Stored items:
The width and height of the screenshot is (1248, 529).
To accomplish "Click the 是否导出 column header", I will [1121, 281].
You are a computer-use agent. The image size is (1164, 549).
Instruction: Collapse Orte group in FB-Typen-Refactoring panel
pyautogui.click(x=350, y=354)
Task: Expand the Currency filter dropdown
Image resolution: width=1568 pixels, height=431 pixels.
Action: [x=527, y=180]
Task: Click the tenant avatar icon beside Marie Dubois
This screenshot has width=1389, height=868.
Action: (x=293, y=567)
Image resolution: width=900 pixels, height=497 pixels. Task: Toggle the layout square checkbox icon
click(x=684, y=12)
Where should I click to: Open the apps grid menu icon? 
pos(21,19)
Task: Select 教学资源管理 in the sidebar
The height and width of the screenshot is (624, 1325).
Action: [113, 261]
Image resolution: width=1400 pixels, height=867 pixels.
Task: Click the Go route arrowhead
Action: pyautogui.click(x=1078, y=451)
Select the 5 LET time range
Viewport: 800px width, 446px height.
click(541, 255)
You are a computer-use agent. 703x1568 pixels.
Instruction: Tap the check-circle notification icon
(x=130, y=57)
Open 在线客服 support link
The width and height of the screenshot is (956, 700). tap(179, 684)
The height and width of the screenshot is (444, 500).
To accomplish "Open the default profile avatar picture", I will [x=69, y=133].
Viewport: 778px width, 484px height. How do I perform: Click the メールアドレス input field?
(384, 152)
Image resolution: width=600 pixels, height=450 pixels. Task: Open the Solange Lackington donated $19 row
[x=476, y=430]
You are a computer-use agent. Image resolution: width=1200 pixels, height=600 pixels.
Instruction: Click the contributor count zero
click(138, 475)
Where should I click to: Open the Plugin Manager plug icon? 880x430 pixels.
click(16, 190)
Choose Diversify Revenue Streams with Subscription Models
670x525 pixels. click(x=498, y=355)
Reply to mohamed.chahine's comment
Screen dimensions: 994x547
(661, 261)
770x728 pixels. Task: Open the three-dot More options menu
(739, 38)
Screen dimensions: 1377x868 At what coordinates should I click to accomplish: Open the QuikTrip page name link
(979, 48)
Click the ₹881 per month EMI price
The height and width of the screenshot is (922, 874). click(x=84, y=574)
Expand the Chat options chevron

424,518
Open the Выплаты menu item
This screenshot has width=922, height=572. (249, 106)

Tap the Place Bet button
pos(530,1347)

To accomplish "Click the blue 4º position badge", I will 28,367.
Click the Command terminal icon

Your objective:
Output exactly the lines above, from the one holding "Open the Выплаты menu item" through the end of the data, including the first and last.

Output of the task:
Open the Выплаты menu item
This screenshot has width=922, height=572. (249, 106)

Tap the Place Bet button
pos(530,1347)

To accomplish "Click the blue 4º position badge", I will 28,367.
Click the Command terminal icon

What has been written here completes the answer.